Food Storage Tip: How To Dry Vegetables
For thousands of years, people have dried vegetables to put them up for leaner times. Preserving foods by drying is still quite useful. It's convenient, inexpensive and requires less storage space than traditional canning.
Drying preserves food by removing a sufficient amount of moisture (water) from it to prevent it from decaying. This drying requires a method of heating the food (which allows moisture to evaporate) and some means of removing the water vapor which is formed (to keep the foods dry). This is where the term 'dehydration' comes from, the removing of water. Drying time will depend on the vegetable selected and how it is prepared.
In order to get the best results, select produce which is mature, yet tender and which have the characteristic color, flavor, and texture you desire. Wilted or inferior vegetables will not make a satisfactory dried product. Beware of overmature vegetables, as they will be tough and fibrous, or soft and mushy.
After gathering your vegetables, begin immediately to prepare them for drying. A good rule of thumb is that all vegetables should proceed from the garden to the drying tray within 2 hours. Make sure you wash the vegetables gently but thoroughly to remove dirt and insecticides. Wash them before you cut, shell or snap them. Sort and discard any that have decay, bruises or bad spots.
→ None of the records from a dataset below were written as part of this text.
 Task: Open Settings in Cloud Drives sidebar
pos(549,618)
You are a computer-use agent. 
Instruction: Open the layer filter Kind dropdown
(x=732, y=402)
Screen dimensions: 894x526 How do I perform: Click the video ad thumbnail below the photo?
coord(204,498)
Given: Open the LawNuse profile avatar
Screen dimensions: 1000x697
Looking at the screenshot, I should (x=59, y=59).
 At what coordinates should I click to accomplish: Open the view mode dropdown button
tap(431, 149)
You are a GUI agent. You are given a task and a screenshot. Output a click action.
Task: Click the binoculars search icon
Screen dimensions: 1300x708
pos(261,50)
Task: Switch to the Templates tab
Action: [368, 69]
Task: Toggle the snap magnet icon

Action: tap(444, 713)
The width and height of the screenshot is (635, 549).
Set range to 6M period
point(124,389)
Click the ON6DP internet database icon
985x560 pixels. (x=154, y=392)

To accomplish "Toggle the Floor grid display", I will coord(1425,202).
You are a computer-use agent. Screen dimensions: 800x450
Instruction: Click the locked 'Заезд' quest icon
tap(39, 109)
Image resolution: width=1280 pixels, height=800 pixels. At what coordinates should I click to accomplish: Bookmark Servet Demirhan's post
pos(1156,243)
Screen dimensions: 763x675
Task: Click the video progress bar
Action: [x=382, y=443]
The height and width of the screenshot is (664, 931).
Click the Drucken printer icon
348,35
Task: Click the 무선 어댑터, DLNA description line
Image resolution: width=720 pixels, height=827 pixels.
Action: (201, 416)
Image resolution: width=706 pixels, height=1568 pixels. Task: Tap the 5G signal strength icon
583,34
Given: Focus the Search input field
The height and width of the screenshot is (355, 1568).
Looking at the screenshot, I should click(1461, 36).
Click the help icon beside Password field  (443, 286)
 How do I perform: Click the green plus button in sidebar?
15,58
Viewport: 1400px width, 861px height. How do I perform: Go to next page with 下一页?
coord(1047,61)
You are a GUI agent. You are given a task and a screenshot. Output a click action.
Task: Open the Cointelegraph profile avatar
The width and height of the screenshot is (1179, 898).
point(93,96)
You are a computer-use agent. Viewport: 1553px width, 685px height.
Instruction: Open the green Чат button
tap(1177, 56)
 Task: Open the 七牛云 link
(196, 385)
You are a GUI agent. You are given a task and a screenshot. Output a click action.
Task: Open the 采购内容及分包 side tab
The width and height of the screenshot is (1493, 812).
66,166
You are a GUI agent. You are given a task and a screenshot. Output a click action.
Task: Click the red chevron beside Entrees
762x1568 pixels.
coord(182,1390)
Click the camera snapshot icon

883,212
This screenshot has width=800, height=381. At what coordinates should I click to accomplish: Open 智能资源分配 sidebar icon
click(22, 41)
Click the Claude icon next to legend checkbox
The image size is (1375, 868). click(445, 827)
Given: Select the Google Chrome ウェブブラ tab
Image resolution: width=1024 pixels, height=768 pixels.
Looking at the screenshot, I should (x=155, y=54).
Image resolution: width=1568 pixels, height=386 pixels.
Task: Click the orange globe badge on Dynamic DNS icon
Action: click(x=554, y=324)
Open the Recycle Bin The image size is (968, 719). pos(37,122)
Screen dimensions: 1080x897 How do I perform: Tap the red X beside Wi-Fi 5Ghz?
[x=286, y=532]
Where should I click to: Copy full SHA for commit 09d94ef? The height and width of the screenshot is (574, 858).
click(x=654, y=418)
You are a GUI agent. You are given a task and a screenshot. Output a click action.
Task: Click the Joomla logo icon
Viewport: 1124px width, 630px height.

Most vegetables will need to be pared, trimmed, cored, cut, sliced or shredded. Try to keep pieces uniform so they will dry evenly, and at the same rate. Take time to pretreat them for added appeal.
Pretreating For Health & Aesthetics
Pretreating is a step you should try hard to never skip. The time invested in this step will pay for itself in added visual appeal of the food and in increased nutritional benefits.
The enzymes in vegetables are responsible for color and flavor changes during ripening. These changes will continue during drying and storage unless the produce is pretreated to slow down enzymatic activity.
Blanching is the recommended pretreatment for vegetables. It helps save some of the vitamin content, sets the color, and hastens drying by relaxing tissues. Blanching may also prevent undesirable changes in flavor during storage and improve reconstitution during cooking.
You can blanch by steaming or immersing the vegetable in boiling water. Steaming allows the vegetable to retain more of the water-soluble nutrients, but it takes a little longer than immersing.
Here are detailed instructions how to do both:
Steam-blanching. Use a deep kettle that has a tight-fitting lid and a wire basket, colander, or sieve placed so that steam can circulate freely around the vegetables. Layer the vegetables loosely in the basket no more than 2 inches deep. Add 2 inches of water to the kettle and bring to a rolling boil. Place the basket of prepared vegetables in the kettle. The water should not come in contact with the vegetables. Cover tightly with the lid and steam until each piece is heated through and is wilted. Test by removing a piece from the center of the container and pressing it. It should feel soft but not completely cooked. Drain vegetables on paper towels or clean cloths.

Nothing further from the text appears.